Dépassement de limite d'uranium : la Russie appelle l'Iran à «ne pas céder à l'émotion»
Alors que l'Iran a annoncé avoir dépassé les seuils d'uranium enrichi prévu par l'accord de 2015 – dont les Etats-Unis se sont retirés unilatéralement – Moscou et Pékin ont pressé Téhéran de faire volte-face, tout en tenant Washington responsable.
Fait plutôt rare, Moscou et Pékin ont conseillé de concert à l'Iran de revenir sur son dépassement de la limite imposée à ses réserves d'uranium enrichi annoncé la veille. Cette limite était prévue par l'accord de 2015 sur le nucléaire iranien, dont les Etats-Unis ont décidé de se retirer unilatéralement. Par la voix de son chef de la diplomatie, Sergueï Lavrov, Moscou a ainsi appelé ce 2 juillet l'Iran à «ne pas céder à l'émotion».
«Nous appelons nos collègues iraniens à la retenue, à ne pas céder à l'émotion et à respecter les dispositions essentielles de l'accord [signé à Vienne en 2015]», a-t-il fait savoir. Dans le même temps, le ministre russe des Affaires étrangères a également invité les Européens à «remplir leurs promesses, leurs obligations et à tout faire pour que le mécanisme qu'ils ont créé [pour permettre aux entreprises européennes de continuer de travailler avec l'Iran malgré les sanctions] soit réellement opérationnel».
«Sans cela, il sera très difficile de mener un dialogue constructif et productif sur le sauvetage de l'accord», a-t-il encore estimé. La veille, la Russie avait déjà dit «regretter» le dépassement de la limite des 300 kilos d'uranium faiblement enrichi par Téhéran, tout en appelant à «ne pas dramatiser» cette première entrave au texte de 2015. Moscou avait aussi dénoncé la «pression sans précédent» à laquelle l'Iran est soumis par les Etats-Unis depuis la décision de Donald Trump de se retirer unilatéralement de l'accord sur le nucléaire en mai 2018.

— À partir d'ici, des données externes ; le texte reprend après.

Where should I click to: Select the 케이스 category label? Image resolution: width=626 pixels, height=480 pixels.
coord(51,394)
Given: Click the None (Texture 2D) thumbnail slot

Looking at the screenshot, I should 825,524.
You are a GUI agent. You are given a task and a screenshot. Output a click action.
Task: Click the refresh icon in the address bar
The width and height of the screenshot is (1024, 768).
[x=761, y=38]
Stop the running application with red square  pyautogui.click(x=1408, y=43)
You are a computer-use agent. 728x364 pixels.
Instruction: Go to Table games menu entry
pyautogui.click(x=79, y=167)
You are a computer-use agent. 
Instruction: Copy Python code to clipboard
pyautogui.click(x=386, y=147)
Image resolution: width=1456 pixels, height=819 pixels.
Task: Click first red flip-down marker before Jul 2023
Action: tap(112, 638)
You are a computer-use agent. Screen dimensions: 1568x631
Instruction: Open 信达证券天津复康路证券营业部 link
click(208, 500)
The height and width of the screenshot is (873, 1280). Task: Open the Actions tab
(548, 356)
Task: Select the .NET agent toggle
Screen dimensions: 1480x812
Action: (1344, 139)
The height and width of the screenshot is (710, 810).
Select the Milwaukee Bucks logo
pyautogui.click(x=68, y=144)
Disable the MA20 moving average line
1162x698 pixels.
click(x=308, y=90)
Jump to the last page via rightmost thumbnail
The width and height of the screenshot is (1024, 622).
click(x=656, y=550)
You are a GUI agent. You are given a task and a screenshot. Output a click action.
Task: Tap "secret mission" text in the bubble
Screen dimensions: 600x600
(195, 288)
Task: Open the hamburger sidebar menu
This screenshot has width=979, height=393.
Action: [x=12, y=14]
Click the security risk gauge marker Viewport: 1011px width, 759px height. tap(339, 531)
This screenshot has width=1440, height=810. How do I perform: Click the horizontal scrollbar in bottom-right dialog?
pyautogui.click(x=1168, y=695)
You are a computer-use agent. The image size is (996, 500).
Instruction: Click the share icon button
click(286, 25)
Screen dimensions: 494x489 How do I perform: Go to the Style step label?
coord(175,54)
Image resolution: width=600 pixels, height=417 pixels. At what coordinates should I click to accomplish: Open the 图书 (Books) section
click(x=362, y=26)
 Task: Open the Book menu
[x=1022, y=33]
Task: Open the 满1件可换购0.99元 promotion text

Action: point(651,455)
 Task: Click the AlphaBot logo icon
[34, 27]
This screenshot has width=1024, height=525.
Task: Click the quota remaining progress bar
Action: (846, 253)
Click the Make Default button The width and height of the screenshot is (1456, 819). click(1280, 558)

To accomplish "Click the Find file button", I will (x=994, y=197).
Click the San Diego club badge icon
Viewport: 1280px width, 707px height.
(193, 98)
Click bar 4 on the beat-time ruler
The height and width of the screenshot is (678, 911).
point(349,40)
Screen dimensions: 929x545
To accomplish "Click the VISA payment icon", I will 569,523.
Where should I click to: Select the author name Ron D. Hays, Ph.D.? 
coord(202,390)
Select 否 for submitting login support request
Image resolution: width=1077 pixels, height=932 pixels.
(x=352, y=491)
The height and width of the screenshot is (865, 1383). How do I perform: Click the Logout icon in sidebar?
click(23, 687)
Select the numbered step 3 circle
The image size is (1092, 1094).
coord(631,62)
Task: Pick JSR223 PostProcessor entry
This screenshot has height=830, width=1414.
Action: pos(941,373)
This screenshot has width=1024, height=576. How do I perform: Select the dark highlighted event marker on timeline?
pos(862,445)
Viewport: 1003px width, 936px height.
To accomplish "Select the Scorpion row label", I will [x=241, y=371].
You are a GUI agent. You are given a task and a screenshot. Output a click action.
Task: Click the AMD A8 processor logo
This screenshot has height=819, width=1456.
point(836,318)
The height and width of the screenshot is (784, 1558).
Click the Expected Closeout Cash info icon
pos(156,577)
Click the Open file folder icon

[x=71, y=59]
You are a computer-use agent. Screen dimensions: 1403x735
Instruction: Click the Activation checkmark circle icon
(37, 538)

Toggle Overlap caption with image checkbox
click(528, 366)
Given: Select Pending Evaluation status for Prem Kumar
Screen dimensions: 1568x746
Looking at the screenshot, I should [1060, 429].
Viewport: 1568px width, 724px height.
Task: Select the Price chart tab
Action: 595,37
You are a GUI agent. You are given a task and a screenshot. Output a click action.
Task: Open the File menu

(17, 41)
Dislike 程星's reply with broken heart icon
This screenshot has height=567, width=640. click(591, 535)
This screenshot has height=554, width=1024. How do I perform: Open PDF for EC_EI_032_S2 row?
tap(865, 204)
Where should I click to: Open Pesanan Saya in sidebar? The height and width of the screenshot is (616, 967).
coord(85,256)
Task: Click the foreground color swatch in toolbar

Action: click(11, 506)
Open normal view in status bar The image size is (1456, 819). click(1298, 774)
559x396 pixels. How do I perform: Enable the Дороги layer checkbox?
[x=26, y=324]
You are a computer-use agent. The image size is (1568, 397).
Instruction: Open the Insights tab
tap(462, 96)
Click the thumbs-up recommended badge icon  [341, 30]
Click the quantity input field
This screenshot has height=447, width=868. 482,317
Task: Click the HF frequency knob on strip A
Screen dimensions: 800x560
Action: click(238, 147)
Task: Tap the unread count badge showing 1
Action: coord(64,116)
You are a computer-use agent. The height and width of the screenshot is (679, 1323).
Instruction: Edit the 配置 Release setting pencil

L'Iran souhaite obtenir des garanties permettant de contrer les effets du retrait américain du pacte
Ce même jour, Pékin a également dit déplorer le dépassement par l'Iran de la limite à ses réserves d'uranium faiblement enrichi. «La Chine déplore les mesures prises par l'Iran. Dans le même temps, nous avons souligné à maintes reprises que la pression maximale des Etats-Unis est la source des tensions actuelles», a déclaré Geng Shuang, un porte-parole du ministère chinois des Affaires étrangères.
«Nous appelons toutes les parties à voir la situation dans une perspective globale sur le long terme, à faire preuve de retenue et à faire respecter [l'accord], afin d'éviter une nouvelle escalade», a-t-il en outre déclaré au cours d'un point presse régulier. Le gouvernement iranien avait annoncé la veille, comme il avait menacé de le faire, avoir dépassé cette limite. L'Agence internationale de l'énergie atomique a confirmé le franchissement.
Le président américain Donald Trump avait accusé dans la foulée l'Iran de «jouer avec le feu», sur fond de tensions déjà vives entre les deux pays, faisant craindre un embrasement dans la région stratégique du Golfe. Le chef du gouvernement israélien, grand rival de l'Iran, Benjamin Netanyahou, avait lui appelé les Européens à «agir».
La France, l'Allemagne, le Royaume-Uni, la Russie et la Chine cherchent à maintenir ce texte signé à Vienne.
Or l'intensification des sanctions américaines contre l'Iran (qui sont en vigueur depuis la Révolution islamique de 1979 qui mettait fin au gouvernement du Shah soutenu par Washington) touche durement l'Iran, lui faisant perdre la quasi-totalité de ses acheteurs de pétrole. Dans ce contexte, le ministre iranien des Affaires étrangères, Mohammad Javad Zarif, a redit le 1er juillet la détermination de son pays à continuer de se désengager progressivement de l'accord, tant qu'il n'obtiendrait pas les garanties qu'il demande aux autres parties – notamment aux Européens – afin de contrer les effets du retrait américain du pacte.